Abteilungsleitung:
                                          Univ.-Prof. Dr. Antonia Birnbaum 
 
Wozu noch Philosophie? Welchen Nutzen hat überhaupt
                                          Philosophie? So die Fragen von Adorno und Deleuze im letzten Jahrhundert. Diese Fragen scheinen um so prägnanter, als es sich
                                          hier um eine „exzentrische“ Lehre des Fachs handelt, an einer Universität der angewandten Künste.
Doch entfalten
                                          sich diese Fragen in ihrem vollen kreativen Sinn, wenn man ihre philosophische Immanenz betont. Die „exzentrische“ Lehre des
                                          Fachs Philosophie ist für die Philosophie selbst eine irreduzible Bedingung, weil diese „Exzentrizität“ sie auf ihre elementare
                                          Bestimmung zurückwirft. Philosophie muss nämlich erst von einem Stolperstein her ihren Anlauf nehmen, aus einer denkenden
                                          Unruhe, ganz gleich, ob dieses Denken Staunen, Kritik oder Spekulation heißt.
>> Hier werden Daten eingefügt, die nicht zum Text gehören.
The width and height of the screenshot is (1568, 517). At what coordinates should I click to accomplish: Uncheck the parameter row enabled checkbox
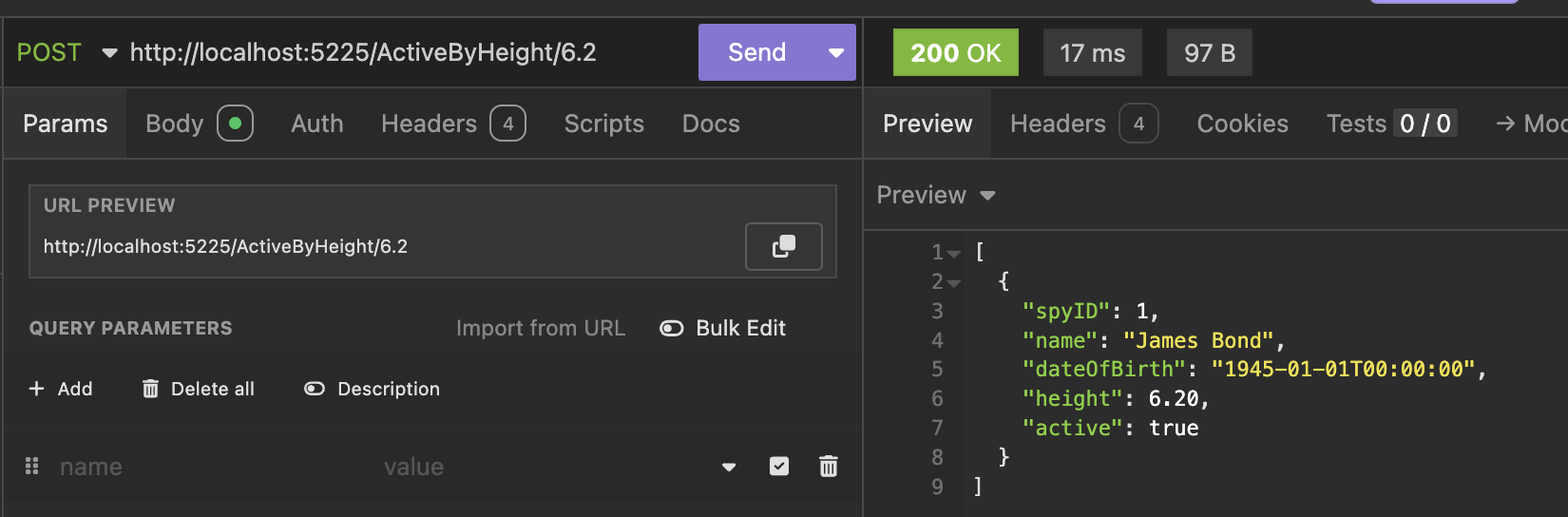pyautogui.click(x=779, y=467)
Erfinderische philosophische Arbeit
                                          hat sich nie ausschließlich aus ihrem eigenen historischen Selbstbezug entwickelt. Demzufolge liegt ihre Chance auch emphatisch
                                          in ihrem Bezug auf die „Nicht- Philosophie“. Diese Verschränkung ist vielfach thematisiert worden. Theorie wurde von Foucault
                                          und Deleuze als Werkzeugkasten bezeichnet, aus dem Nicht-Philosophen ihre Werkzeuge schöpfen. Dagegen wendet Hegel ein, dass
                                          Begriffe keine Mittel zu einem weiteren Zweck sind, dass aber unter dem Begriff nichts weiter als der Begriff selbst zu denken
                                          sei. Die ersteren betonen jedoch gleichzeitig, dass Begriffe gerade keine Mittel seien, sondern Schaltstellen für andere Formen
                                          des Denkens, für die Praxis ausmachen. Hegel wiederum betont, dass Begriffssprache ein Moment aller Sprachschichten bildet,
                                          die sich über die Künste, die Staatstheorie, die Religion und die empirische Wissenschaften erstrecken.
Um diese
                                          Schaltstellen, um die Präsenz des Unbekannten, Begrifflichen in den bekannten Vorstellungen dreht sich Philosophie. Schon
                                          immer hängt die Ausübung dieser denkenden Unruhe – Philosophie – von ihrem Verhältnis zu politischen, ethischen, epistemologischen
                                          und künstlerischen Fragen ab. Jedoch hat sich diese Verquickung seit dem zwanzigsten Jahrhundert intensiviert und verwandelt.
                                          Auf diese „Störungen“, die das Denken im Gang setzen, kommt es in der Philosophie an. Oder, anders formuliert: wie setzen
                                          uns Ausfälle, Diskontinuitäten, verschiedenste Materialisierungen des Denkens in einem Verhältnis zur Universalität der Vernunft
                                          ? Wann vereiteln politischer Kampf, ästhetischer Welt- und Selbstbezug, Desubjektivierungen, Behauptungen von Lust, Formgestaltungen,
                                          den „naturalisierten“ Diskurs von Interesse und Egoismus? In diesem Sinne kann Philosophie in den Praktiken, Interessen und
                                          Fragen der Studenten aller Fächer mitwirken, an ihre Problematisierung teilhaben.
Und genau in diesem Sinne beruht
                                          die Lehre des Fachs an der Universität der angewandten Künste auf einer innigen Zusammenarbeit von Theoretikern, Künstlern
                                          und Studenten aller Fächer.